Playing the sim again, I watch as our forces disconnect all electricity to that region of the city. Our soldiers switch to infrared mode, but it's like shadow dancing as they tiptoe their way across a blackened San Diego. The terrorists fire flare guns into the sky, causing bright orbs to reveal the presence of the mecha. There is a frenzied commotion as the GWs prepare for what is designed as the ultimate trap.
They've gathered twenty-two Neptune Tactical Missile Launchers they obtained from the Nazis (even though the Germans would later claim they were stolen) along with five Panzer Maus IX Supertanks. When the Kamoshika arrives at the scene, there is a simultaneous barrage. The pilot realizes it's an ambush and has a split second when he can choose to flee. But it's in an area full of civilians, and the Kamoshika has a sizable military escort that would be helpless against the Panzers and their biomorphs if it made a tactical retreat.
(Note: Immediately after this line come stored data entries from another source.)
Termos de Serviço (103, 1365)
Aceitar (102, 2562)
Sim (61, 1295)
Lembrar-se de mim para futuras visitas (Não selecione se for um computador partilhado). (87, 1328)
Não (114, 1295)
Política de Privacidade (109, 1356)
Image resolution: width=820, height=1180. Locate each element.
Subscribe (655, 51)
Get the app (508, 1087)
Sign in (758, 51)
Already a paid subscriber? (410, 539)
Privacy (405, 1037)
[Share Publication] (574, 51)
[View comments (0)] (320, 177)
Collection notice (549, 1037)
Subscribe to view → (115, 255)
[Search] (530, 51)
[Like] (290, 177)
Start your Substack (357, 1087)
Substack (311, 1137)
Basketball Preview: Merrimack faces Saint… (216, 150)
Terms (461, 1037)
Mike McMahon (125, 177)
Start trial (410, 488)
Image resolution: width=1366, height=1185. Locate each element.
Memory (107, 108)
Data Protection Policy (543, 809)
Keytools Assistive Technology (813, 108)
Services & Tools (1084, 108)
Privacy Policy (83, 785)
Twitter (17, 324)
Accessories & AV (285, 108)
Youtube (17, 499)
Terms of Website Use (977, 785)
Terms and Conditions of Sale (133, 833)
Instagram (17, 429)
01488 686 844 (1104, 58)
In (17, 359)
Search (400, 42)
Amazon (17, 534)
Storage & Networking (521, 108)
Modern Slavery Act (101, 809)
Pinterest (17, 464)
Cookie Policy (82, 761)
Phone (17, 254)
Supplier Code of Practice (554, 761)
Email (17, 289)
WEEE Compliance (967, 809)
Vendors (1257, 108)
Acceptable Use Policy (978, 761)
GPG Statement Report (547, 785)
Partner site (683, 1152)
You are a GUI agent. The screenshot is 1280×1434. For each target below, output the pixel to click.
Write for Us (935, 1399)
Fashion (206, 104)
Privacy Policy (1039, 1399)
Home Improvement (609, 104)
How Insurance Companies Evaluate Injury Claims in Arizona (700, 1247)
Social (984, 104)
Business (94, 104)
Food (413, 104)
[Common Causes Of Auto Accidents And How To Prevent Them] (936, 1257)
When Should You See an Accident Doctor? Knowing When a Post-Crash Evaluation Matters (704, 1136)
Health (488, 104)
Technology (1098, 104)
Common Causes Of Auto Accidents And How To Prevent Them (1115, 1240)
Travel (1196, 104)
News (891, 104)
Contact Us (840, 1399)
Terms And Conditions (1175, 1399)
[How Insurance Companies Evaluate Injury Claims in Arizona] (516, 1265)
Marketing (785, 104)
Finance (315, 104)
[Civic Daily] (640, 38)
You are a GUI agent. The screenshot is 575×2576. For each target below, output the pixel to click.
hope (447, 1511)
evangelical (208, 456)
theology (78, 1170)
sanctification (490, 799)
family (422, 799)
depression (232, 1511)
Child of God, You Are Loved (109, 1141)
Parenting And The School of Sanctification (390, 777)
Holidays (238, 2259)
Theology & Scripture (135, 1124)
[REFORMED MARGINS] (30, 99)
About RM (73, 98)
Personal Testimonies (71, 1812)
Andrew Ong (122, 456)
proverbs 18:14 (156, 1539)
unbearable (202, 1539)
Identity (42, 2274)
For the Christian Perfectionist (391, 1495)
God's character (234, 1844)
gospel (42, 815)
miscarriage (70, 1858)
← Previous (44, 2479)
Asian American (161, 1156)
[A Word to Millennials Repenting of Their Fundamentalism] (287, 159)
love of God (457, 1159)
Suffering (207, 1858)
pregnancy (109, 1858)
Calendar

It decides to stand its ground and fight, absorbing all the punishment it can. Its endeavor to protect those behind it is not very successful. I watch in slow motion as the armored suit gets incinerated and the BP generator gets exposed, resulting in total meltdown.
This is one of those battles that can't be won in the simulation. If I choose to escape, a great portion of our armed forces gets eliminated and the civilian death toll is catastrophic. If I take the brunt of the blast and fight as hard as I can against the remaining terrorists, I die and leave a young me bereaved.
All these years since the battle, I still struggle with the nightmare scenario that haunted my childhood.
For some kids, academic achievement comes naturally. Unfortunately, I'm not one of them. I work all night, but my grades are only a little above average. I know that won't cut it.
On the main island, the most prestigious military school is the Imperial Japanese Army Academy (Rikugun Shikan Gakko), and the principal way to get accepted is completion of a rigorous three-year course at one of the preparatory schools called Rikugun Yonen Gakko. That, or you show exemplary service as an enlisted soldier and are younger than twenty-five years of age.
If the entrance admission were based on my grades alone, my chances of getting into the top school in the USJ, Berkeley Military Academy (BEMA), would be nonexistent. It's not as if I have a rich family who can buy my way in, either. The only path open to me is to get a good score on the military supplement to the weeklong imperial exams, then hope I can obtain a military recommendation from someone important who notices my test results. It's something I pray to the Emperor for every day because I know I have only a one percent chance of success. Fortunately, the academy isn't looking just for good potential soldiers. They want the best gaming minds to interface with the portical controls on their most advanced machinery. There is historical precedent. The most prominent was one of the best mecha pilots, a cadet with the code name Kujira. She too had average grades and did poorly on the general imperial exams. But her military simulation scores are the best in recorded academy history, and she is a legend as one of our most decorated pilots.
That's partly why I've spent almost every night for the past two years playing the mecha simulations at the Gogo Arcade and why I'm here a week before we're taking the test.